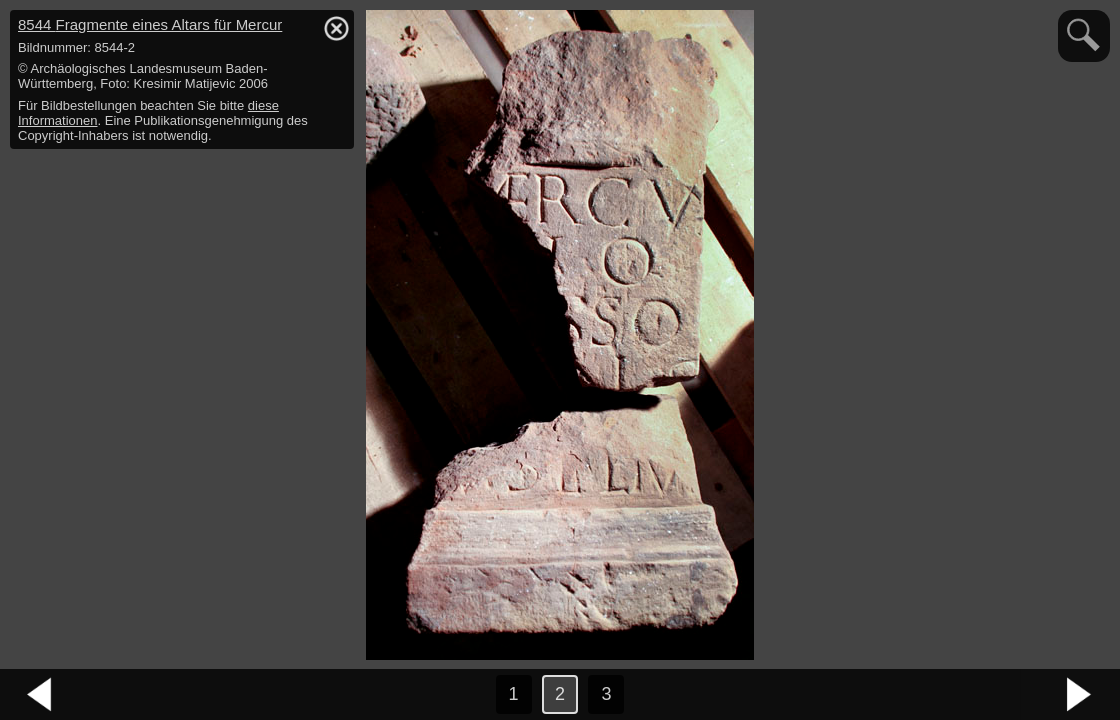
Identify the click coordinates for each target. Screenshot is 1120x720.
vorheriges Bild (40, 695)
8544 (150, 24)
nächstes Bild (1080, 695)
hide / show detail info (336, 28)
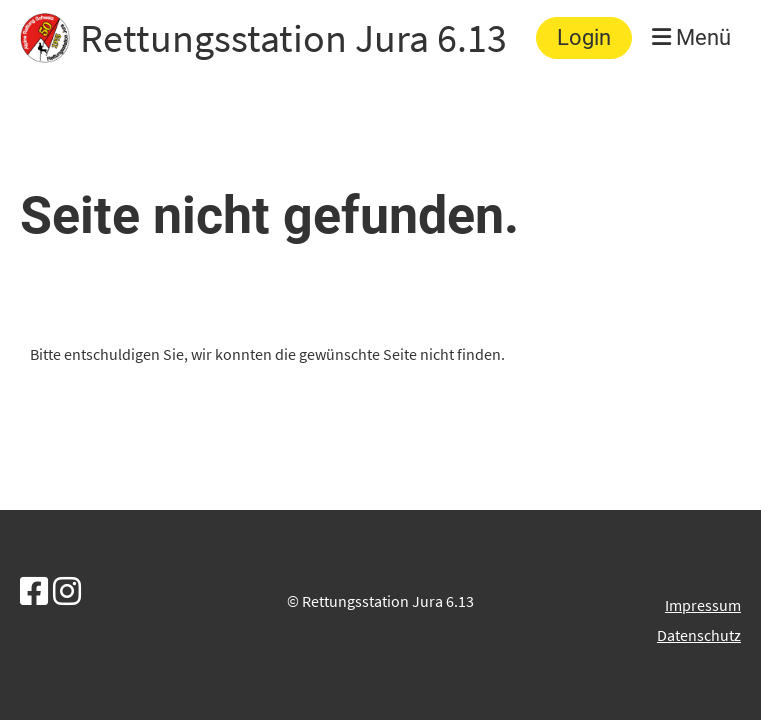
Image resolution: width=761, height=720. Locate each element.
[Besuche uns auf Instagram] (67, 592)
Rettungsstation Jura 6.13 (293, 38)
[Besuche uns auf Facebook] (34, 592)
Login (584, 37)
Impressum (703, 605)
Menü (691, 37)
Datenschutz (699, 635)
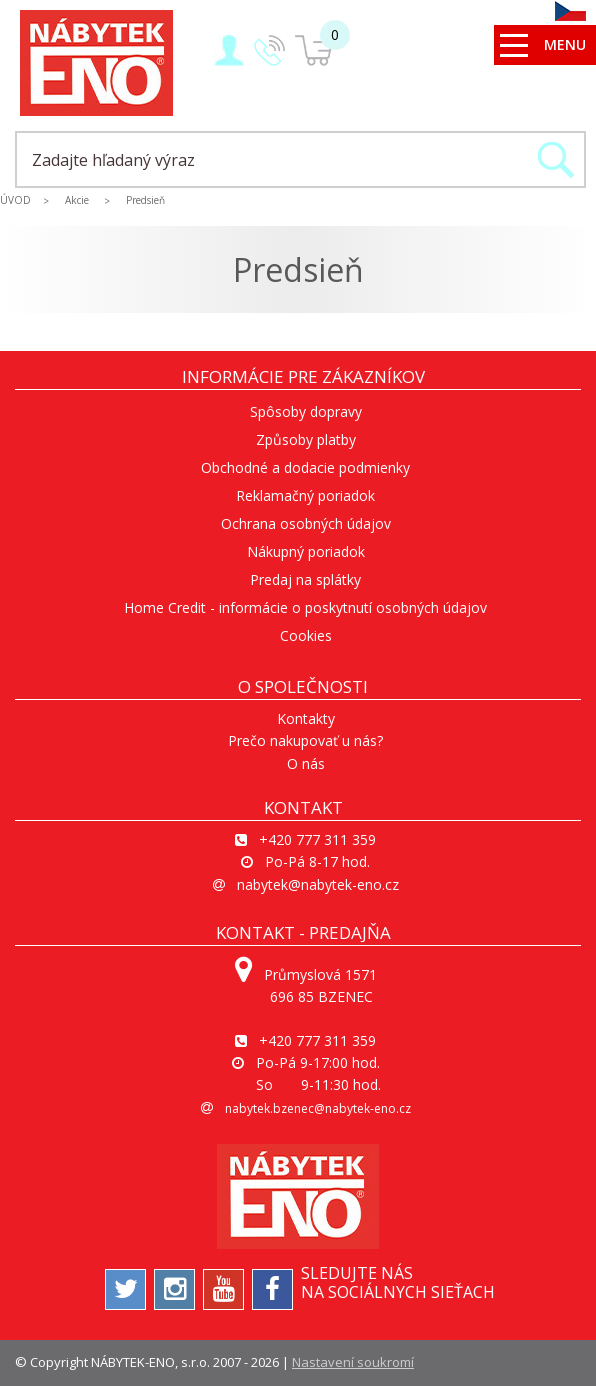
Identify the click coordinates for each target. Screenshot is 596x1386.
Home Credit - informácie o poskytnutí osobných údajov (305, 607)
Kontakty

:::::

Reproduce the lines above word for word, leaving out the pictures.

Identify the click coordinates for each target. Screenshot is 1120x720.
vorheriges Bild (40, 695)
8544 (150, 24)
nächstes Bild (1080, 695)
hide / show detail info (336, 28)
Image resolution: width=761, height=720. Locate each element.
[Besuche uns auf Instagram] (67, 592)
Rettungsstation Jura 6.13 (293, 38)
[Besuche uns auf Facebook] (34, 592)
Login (584, 37)
Impressum (703, 605)
Menü (691, 37)
Datenschutz (699, 635)
Identify the click coordinates for each target. Screenshot is 596x1386.
Home Credit - informácie o poskytnutí osobných údajov (305, 607)
Kontakty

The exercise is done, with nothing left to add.